**TASK ITEM:**
Lines from the one containing "Screen dimensions: 673x1290" to the end of the entries below must be reproduced exactly, with both end lines kept and no other line added.
RECORDS FOR THIS TASK START
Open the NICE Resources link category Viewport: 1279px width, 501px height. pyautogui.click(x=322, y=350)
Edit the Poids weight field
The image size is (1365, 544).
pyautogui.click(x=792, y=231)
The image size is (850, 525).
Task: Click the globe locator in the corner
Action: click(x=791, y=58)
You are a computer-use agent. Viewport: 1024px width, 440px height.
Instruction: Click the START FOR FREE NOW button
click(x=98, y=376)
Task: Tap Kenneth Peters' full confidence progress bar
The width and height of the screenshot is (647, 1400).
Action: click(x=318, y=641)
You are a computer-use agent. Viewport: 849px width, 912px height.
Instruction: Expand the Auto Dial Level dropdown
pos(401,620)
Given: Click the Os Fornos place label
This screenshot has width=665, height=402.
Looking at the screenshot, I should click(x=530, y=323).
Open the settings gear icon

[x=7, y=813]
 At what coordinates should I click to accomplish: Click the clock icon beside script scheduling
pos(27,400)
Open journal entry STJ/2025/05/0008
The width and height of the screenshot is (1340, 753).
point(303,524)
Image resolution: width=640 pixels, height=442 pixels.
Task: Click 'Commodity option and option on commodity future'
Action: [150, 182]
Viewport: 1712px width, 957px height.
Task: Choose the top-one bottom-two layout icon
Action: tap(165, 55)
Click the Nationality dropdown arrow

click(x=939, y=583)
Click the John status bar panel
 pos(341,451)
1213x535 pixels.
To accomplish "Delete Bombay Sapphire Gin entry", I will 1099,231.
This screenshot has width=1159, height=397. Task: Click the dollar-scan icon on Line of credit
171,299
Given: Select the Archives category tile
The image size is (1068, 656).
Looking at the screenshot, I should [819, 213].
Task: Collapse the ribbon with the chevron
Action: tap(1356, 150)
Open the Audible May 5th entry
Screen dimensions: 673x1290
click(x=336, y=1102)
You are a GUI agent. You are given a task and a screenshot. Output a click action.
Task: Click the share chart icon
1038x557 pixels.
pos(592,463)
RECORDS FOR THIS TASK END
**SOLUTION FOR THIS TASK:**
Screen dimensions: 673x1290
click(x=336, y=1102)
You are a GUI agent. You are given a task and a screenshot. Output a click action.
Task: Click the share chart icon
1038x557 pixels.
pos(592,463)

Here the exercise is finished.